» What to work on: No pictures should appear in the copy. Reproduce exactly the lines from the one containing "The width and" through the end of the material below.

» Records shown:
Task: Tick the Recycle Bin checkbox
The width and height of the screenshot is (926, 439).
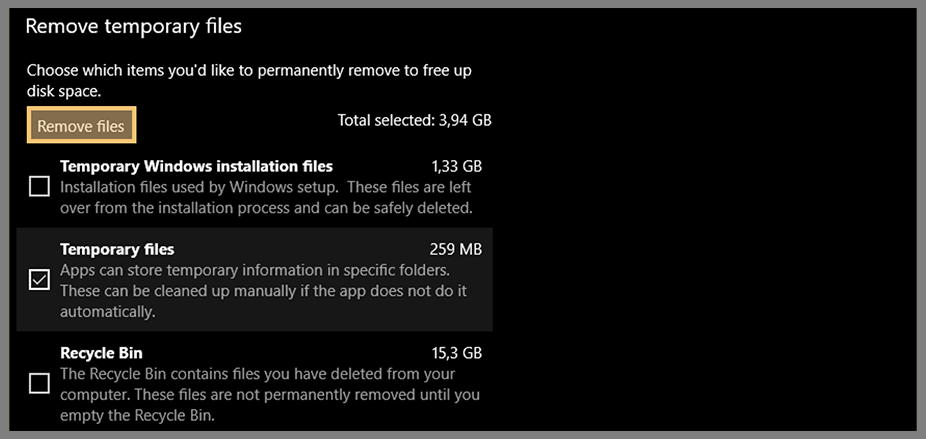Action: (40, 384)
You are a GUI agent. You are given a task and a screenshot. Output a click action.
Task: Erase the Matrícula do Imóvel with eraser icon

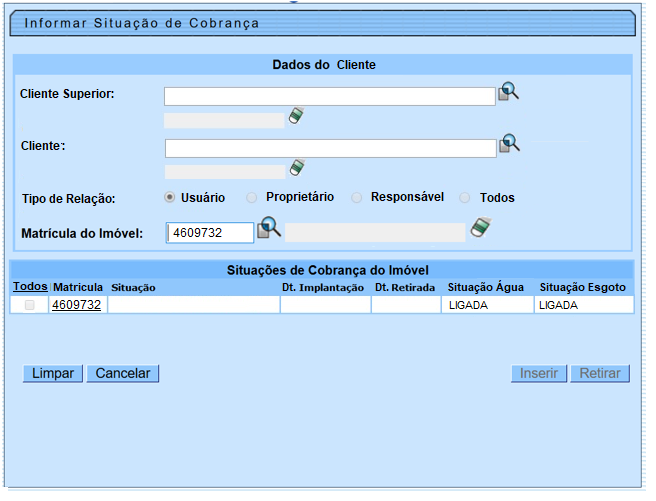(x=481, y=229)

» Response area:
The width and height of the screenshot is (926, 439).
Action: (40, 384)
You are a GUI agent. You are given a task and a screenshot. Output a click action.
Task: Erase the Matrícula do Imóvel with eraser icon

(x=481, y=229)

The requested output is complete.